> _Provided material_
———

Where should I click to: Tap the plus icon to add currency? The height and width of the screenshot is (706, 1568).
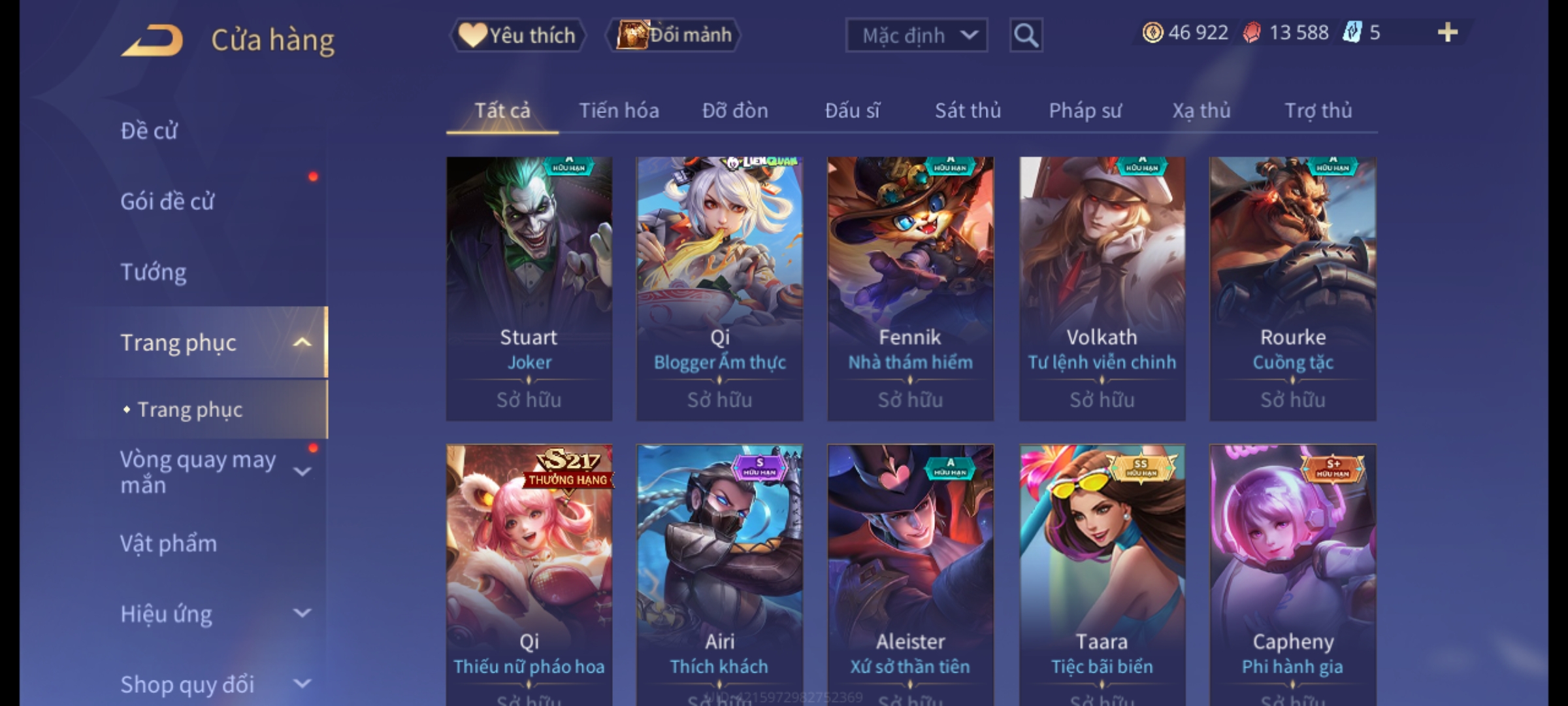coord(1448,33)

———

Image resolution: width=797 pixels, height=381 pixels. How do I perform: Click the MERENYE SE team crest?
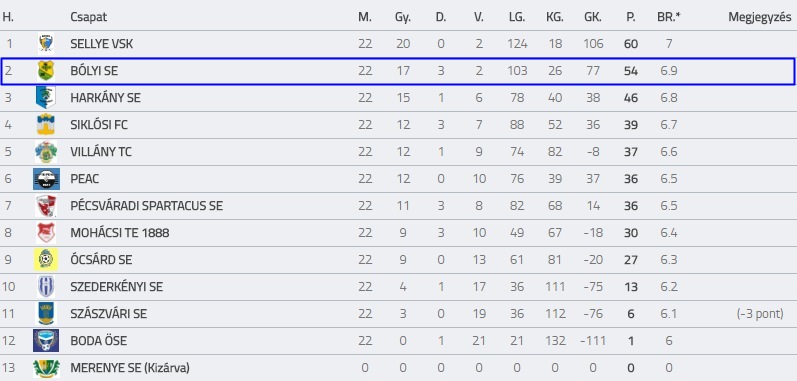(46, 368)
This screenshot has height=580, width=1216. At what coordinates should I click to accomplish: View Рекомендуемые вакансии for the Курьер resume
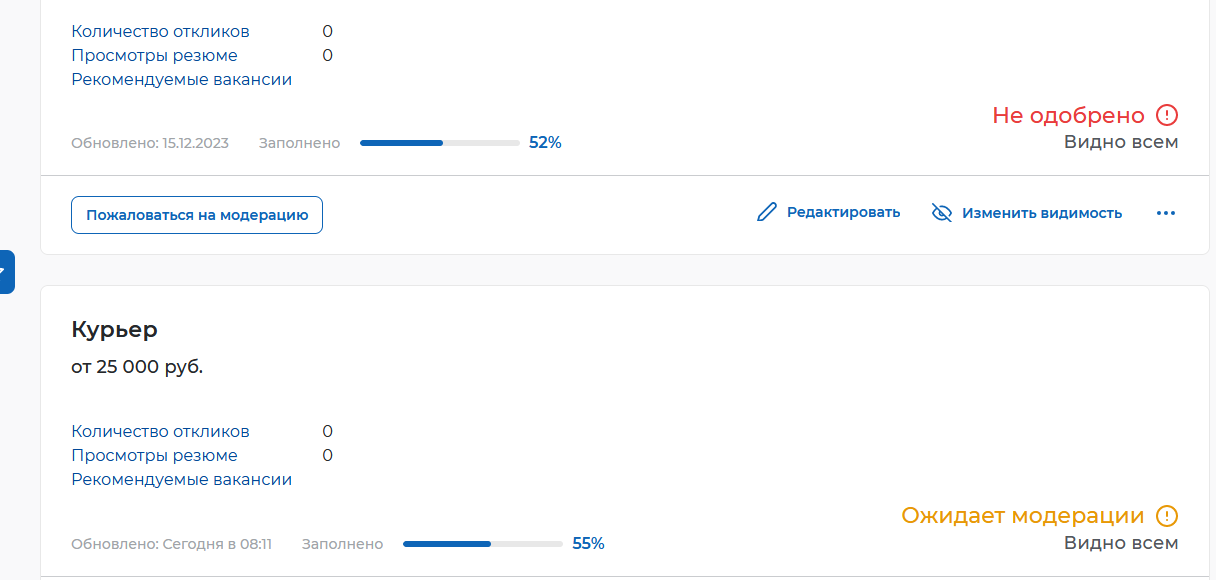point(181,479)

———

Rewrite only the part that opens with the line containing "This screenshot has" and closes with the line containing "point(181,479)", both included, keeping the requests and shifting every coordinate in the answers by -64. Leave the pictures out.

This screenshot has height=580, width=1216. At what coordinates should I click to accomplish: View Рекомендуемые вакансии for the Курьер resume
point(117,415)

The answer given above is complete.